# U.S. Medical Insurance Costs

# Predictive Insurance Cost Analysis

## Project Overview

This project focuses on analyzing medical insurance costs to uncover key insights and develop a predictive model for estimating individual insurance charges. Using a dataset titled "Medical Cost Personal Data Sets," we delve into various attributes such as age, sex, BMI, number of children, smoking status, region, and individual medical charges.

### Objectives

- **Data Exploration**: Understand the basic distribution and characteristics of the dataset through descriptive statistics.
- **Comparative Analysis**: Investigate the impact of smoking on insurance costs and analyze demographic patterns, such as age and region, in relation to insurance charges.
- **Predictive Modeling**: Develop a function capable of predicting insurance costs based on patient attributes, leveraging the insights gained from our analyses.

### Approach

The project is structured into several key steps, executed within a Jupyter notebook to facilitate both the analysis and documentation process:

1. **Data Parsing**: Load and organize the dataset into structured lists for analysis.
2. **Data Analysis**: Utilize the `PatientsInfo` class to methodically explore and analyze patient data across various dimensions.
3. **Statistical Insights**: Provide descriptive statistics to get an overview of the data's central tendencies and distributions.
4. **Predictive Model Development**: Construct a predictive model to estimate insurance costs based on relevant patient attributes.
5. **Summary of Findings**: Consolidate and communicate the key insights and implications of our analysis, underscoring the predictive model's accuracy and reliability.

Through this project, we aim to demonstrate the application of data science methodologies to real-world datasets, offering valuable insights and predictive capabilities that can inform both individuals and organizations in the healthcare sector.


### Step 1: Importing Necessary Libraries
In this step, we will import the CSV library, which is essential for reading our dataset stored in a CSV file. The CSV format (Comma-Separated Values) is widely used for representing tabular data, and Python's CSV library provides functionality to easily parse and access the data within.


In [None]:
import csv

### Step 2: Parsing the Dataset
Using the CSV library, we'll parse the data from `insurance.csv`. We will read the data into individual lists corresponding to each column (age, sex, bmi, children, smoker, region, charges). This step is crucial for preparing the data for analysis.

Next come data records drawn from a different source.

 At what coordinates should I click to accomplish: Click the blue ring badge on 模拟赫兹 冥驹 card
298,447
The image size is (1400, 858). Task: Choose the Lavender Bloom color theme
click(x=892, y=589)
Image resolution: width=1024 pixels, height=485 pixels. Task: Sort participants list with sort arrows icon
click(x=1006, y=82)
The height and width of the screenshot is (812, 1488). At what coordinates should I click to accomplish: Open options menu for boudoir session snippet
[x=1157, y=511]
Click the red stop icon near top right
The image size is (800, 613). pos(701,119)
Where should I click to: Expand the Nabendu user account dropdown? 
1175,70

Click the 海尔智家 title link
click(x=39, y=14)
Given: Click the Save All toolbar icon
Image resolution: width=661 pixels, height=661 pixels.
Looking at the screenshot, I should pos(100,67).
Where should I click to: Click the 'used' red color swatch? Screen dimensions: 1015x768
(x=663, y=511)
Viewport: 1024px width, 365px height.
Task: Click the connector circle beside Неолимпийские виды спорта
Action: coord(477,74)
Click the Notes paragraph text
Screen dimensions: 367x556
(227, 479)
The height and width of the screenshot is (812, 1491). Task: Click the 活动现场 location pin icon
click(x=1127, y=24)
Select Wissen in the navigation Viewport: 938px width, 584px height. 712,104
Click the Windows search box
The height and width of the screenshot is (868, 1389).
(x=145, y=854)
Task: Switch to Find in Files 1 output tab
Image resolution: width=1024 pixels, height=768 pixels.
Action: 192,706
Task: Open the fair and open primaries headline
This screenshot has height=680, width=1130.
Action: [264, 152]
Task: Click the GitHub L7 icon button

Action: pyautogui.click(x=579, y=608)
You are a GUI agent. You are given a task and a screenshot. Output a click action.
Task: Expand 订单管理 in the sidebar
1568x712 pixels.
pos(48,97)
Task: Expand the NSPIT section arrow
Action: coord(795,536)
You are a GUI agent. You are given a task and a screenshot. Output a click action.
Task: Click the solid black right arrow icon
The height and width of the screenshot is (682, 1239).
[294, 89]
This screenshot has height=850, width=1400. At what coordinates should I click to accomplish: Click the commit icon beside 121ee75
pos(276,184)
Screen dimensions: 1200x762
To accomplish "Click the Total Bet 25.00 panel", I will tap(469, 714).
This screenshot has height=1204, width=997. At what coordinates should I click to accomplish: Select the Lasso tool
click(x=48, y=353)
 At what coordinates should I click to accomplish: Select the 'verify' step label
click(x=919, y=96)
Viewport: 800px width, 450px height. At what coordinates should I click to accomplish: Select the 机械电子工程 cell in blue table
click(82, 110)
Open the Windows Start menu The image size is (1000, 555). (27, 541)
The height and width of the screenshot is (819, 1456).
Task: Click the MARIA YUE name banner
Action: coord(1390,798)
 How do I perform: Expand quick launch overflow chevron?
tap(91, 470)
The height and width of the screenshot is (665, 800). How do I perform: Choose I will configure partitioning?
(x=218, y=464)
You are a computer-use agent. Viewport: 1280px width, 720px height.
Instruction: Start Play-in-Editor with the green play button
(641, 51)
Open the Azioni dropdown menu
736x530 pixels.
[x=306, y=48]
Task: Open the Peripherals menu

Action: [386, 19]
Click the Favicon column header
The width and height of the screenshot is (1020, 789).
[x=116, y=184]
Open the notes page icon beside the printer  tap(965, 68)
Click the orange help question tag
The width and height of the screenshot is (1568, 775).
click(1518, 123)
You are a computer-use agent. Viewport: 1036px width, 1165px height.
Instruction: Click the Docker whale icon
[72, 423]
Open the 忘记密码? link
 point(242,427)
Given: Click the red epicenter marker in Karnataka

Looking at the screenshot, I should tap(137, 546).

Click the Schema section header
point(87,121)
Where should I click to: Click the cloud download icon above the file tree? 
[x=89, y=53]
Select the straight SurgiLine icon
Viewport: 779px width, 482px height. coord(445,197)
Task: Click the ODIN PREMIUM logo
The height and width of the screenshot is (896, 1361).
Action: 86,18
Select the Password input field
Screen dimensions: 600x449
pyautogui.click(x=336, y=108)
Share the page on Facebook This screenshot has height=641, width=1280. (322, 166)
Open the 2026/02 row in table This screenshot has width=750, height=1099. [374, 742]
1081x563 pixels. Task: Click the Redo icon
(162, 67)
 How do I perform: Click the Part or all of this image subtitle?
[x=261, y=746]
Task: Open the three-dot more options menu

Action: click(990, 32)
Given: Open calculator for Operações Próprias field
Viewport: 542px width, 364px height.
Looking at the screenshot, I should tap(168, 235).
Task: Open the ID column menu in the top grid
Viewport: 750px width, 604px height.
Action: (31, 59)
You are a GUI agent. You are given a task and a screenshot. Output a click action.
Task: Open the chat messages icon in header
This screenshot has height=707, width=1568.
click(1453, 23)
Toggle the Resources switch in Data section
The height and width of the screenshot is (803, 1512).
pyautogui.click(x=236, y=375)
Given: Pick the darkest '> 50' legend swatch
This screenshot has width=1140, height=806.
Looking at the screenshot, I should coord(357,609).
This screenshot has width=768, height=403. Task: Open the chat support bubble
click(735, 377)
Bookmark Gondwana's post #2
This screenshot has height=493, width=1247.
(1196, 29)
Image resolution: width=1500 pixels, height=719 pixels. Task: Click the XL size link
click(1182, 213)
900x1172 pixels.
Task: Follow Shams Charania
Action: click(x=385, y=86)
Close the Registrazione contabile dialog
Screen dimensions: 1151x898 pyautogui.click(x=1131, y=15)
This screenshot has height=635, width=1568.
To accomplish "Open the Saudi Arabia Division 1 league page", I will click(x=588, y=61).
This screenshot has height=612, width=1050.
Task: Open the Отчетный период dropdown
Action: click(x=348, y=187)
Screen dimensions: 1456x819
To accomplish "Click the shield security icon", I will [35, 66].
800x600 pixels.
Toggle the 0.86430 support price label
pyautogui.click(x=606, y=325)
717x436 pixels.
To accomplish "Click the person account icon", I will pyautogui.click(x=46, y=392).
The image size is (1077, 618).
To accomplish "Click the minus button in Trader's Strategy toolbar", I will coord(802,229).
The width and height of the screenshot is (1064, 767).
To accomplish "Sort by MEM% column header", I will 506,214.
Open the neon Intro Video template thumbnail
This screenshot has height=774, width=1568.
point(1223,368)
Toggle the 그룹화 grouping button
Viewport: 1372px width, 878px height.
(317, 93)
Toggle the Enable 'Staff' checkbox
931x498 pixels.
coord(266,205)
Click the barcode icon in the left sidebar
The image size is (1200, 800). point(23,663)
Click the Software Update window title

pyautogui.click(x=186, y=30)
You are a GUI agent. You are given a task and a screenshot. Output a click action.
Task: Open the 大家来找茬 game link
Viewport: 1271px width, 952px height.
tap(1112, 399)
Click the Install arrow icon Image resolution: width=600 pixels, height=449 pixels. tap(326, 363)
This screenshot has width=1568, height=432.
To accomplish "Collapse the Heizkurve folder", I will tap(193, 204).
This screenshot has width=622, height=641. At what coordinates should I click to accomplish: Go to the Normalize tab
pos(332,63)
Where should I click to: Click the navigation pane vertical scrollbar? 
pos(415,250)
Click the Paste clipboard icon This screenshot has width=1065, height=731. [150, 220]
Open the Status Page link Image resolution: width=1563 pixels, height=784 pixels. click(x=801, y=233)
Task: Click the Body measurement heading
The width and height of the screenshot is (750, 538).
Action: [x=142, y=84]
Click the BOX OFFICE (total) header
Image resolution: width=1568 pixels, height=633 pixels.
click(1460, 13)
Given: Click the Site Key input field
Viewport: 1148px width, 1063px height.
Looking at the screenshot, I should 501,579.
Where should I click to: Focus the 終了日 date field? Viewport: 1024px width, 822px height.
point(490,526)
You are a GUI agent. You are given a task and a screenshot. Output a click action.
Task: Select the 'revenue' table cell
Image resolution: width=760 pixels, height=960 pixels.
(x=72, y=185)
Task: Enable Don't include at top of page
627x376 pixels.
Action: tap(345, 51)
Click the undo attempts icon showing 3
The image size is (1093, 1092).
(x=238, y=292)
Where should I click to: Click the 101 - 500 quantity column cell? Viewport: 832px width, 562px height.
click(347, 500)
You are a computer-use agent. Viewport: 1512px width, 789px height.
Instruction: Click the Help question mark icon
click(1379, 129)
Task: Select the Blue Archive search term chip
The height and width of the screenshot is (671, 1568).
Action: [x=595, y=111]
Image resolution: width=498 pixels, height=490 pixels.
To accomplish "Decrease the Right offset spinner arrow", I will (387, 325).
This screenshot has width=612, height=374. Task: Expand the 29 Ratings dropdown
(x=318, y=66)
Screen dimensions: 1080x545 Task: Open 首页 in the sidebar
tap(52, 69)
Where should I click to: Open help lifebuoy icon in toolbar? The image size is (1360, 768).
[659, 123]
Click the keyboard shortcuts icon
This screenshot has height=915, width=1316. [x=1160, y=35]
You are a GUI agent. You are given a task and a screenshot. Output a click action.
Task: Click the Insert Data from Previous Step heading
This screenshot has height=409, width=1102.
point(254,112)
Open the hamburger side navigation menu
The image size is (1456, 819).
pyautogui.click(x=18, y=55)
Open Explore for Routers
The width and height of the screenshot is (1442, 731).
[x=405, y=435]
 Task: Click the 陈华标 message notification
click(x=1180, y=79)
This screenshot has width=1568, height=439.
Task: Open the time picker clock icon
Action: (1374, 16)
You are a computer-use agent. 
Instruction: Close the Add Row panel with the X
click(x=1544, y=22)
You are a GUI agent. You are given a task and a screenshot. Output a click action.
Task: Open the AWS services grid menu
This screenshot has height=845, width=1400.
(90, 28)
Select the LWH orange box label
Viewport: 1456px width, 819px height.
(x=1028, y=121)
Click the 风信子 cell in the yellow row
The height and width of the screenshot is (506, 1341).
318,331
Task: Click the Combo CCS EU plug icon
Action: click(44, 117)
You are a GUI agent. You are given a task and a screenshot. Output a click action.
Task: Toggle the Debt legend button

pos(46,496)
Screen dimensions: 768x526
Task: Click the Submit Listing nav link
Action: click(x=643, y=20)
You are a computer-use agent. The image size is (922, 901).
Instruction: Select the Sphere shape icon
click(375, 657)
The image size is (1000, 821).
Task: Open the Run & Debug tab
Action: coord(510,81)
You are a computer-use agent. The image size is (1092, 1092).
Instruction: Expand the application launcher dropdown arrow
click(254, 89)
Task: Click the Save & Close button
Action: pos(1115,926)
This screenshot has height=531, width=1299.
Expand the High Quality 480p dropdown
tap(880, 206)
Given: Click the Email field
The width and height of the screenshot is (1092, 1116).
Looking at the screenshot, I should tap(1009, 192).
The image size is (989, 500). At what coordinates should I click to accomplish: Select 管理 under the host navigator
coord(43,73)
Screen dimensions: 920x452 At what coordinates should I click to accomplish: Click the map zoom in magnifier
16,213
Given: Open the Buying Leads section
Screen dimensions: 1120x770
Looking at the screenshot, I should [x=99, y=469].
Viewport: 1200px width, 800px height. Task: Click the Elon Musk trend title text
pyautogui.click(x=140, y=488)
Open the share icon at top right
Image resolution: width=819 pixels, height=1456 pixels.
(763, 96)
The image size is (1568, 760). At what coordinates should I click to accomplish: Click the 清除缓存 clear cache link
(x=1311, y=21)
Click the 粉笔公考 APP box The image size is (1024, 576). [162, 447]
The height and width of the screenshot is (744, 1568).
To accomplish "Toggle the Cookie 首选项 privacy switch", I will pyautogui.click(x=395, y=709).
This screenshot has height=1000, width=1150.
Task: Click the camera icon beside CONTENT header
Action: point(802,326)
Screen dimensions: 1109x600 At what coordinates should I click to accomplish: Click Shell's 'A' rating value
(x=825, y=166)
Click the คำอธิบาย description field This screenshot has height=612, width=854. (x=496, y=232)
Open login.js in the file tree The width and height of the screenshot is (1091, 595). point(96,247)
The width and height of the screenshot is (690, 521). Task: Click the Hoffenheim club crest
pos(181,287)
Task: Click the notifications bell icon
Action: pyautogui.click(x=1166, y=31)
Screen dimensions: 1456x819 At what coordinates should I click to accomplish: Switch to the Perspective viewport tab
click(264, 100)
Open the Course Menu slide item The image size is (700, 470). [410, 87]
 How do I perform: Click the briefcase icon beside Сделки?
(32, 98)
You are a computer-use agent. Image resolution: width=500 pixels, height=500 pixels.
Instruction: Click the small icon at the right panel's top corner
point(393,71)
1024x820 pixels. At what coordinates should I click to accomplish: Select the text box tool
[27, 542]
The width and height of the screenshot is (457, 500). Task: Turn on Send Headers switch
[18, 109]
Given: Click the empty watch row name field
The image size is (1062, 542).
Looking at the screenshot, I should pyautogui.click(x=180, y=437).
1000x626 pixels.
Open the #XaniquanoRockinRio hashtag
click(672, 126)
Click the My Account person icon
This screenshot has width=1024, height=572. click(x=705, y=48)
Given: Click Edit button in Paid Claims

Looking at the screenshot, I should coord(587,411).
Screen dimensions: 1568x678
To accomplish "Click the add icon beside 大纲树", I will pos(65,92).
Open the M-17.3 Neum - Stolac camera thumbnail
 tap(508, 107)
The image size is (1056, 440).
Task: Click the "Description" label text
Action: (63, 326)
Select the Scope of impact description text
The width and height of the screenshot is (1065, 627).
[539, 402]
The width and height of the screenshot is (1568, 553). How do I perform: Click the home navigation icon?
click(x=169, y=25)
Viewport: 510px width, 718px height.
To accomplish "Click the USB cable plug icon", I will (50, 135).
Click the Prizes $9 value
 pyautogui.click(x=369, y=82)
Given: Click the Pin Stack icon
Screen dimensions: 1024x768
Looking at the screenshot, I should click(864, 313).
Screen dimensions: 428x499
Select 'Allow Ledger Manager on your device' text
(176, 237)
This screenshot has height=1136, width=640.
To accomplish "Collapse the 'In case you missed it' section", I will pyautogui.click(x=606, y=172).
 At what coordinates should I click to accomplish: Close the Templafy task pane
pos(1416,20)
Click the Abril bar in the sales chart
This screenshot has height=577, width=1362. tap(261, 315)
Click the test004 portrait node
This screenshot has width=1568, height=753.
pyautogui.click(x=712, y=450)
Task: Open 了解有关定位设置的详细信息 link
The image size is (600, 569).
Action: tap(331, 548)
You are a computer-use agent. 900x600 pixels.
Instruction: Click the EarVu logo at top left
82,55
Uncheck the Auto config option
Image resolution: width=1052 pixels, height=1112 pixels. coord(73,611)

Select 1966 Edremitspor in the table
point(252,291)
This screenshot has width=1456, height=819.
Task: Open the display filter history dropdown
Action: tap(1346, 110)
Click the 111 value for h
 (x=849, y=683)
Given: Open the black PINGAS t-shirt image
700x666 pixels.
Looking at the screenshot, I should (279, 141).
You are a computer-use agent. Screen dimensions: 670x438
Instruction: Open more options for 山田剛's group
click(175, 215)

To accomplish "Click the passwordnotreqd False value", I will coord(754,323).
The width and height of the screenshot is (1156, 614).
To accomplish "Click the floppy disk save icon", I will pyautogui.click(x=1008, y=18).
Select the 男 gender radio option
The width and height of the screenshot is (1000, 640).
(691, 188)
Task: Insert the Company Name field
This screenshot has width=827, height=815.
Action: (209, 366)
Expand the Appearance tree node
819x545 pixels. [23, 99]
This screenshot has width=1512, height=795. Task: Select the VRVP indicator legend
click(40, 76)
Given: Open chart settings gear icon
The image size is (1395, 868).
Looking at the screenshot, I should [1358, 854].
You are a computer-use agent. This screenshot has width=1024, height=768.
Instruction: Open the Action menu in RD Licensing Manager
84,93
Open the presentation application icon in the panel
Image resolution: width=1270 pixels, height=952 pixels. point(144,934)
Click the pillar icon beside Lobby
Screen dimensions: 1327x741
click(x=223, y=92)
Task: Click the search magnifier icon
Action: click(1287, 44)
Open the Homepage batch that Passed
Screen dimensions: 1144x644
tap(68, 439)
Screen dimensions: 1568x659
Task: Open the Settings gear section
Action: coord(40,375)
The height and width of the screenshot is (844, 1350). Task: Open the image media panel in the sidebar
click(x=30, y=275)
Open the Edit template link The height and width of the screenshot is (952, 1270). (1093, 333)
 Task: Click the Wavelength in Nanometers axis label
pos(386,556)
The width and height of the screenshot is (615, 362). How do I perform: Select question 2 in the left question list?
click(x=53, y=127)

### Step 3: Efficient Data Loading with a Helper Function
To streamline the process of loading our dataset into separate lists, we will create a helper function. This function will automate the parsing and organization of column data from the CSV file into lists. This approach enhances code reusability and efficiency.


### Step 4: Analysis with the `PatientsInfo` Class
Now that our data is organized, we're ready to analyze it. We will define a class called `PatientsInfo` with methods to investigate various attributes of the dataset. The class will include methods like `analyze_ages()`, `analyze_sexes()`, `unique_regions()`, `average_charges()`, and `create_dictionary()` to explore different aspects of the patient information. This object-oriented approach encapsulates our data and analysis functionality, making the code cleaner and more modular.


### Step 5: Descriptive Statistics of the Dataset
To gain a comprehensive understanding of the data, we will provide descriptive statistics, including mean, median, mode, and standard deviation for numeric columns, and counts for categorical columns. This step gives us an overview of the dataset's distribution and central tendencies.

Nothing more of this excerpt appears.